Posted by Andrew Rogerson | 20-07-16

Driven by the potential of technology, B2B marketers are understandably tempted by the potential to personalise client experiences. But technology should be seen as the enabler for a content marketing strategy, and not the other way around.

Attending the B2B Marketing Summit late last month, I was struck by how the layout of the room provided a perfect metaphor for one of the biggest tensions in B2B marketing today. As Joe Pulizzi, founder of the Content Marketing Institute, came on stage to deliver his keynote address, he was competing with technology both in a physical and conceptual sense.

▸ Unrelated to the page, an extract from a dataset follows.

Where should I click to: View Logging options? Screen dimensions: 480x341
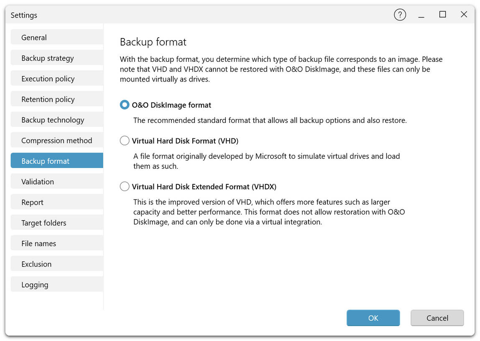click(x=56, y=284)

Physically because the event partners – mostly technology vendors – constituted an audible presence displaying their wares at the back of the same hall in which he was speaking. Conceptually because the arguments he was making about the importance of a content marketing strategy were, implicitly at least, a challenge to those same technology vendors.

The rise of content marketing has been accompanied by the emergence of marketing technology solutions, many of which promise to automate the process of personalisation and generate unprecedented demand along the way. There’s nothing wrong with these technologies in principle but often their deployment is misguided – technology as a panacea rather than technology as an enabler.

I would caution against the hasty use of these tools for two broad reasons.

Reasons to be fearful

Firstly, expensive demand generation software is often not fit for purpose – especially at the beginning of the journey. A fraction of the available functionality is used (or useful) as content marketers attempt to apply sophisticated models at a time when their teams aren’t prepared and resources are limited. As one content marketing practitioner puts it: “Just because technology enables us to create complex matrix diagrams of 48 different user profiles, based on job title, industry and various behavioural statistics, it doesn’t mean we have to.”

Secondly, technology can’t replace the intellectual graft required to establish a connection between you and your client. We call it discovering the ‘sweet spot’, the intersection between your needs and those of your client. In reality this means delivering content that is useful and sometimes surprising. Identifying and delivering on the ‘sweet spot’ takes legwork, subject expertise and marketing know-how.

Pulizzi layers something on top of this that he calls ‘the content tilt’. As he explained at the summit and elsewhere, the tilt is about identifying a unique perspective on the subject in hand. “Without ‘tilting’ your content just enough to tell a truly unique story,” he says, “you risk blending into the rest of the noise and being forgotten.”

A coherent content marketing strategy is built on this kind of thinking. Yet, according to our own research only a third of organisations have a defined content marketing strategy. It’s little wonder therefore, as our survey results also show, that two-thirds of B2B marketers are struggling to produce engaging content.

The platform is not the answer

Technology isn’t going to solve this problem. As the architect Cedric Price wryly observed in a lecture fifty years ago, “Technology is the answer... but what was the question?” Unless you know what you are looking for, who you want to talk to and what you want to say, marketing technology solutions are anything but solutions.

And when someone like Katrina Neal, head of content marketing at one of the world’s biggest technology vendors Cisco, admits that one of the biggest lessons of her content journey was understanding that the platform was not the answer, then it’s a reminder that you need to approach technology with caution.  

This is not a Luddite’s charter. Technology is valuable. It helps speed up processes, brings efficiency to repeatable tasks and identifies patterns it would take the human eye too long to spot. When technology can help you do the things you need to do faster and more efficiently, then embrace it. But first ask – what is the question I’m trying to answer?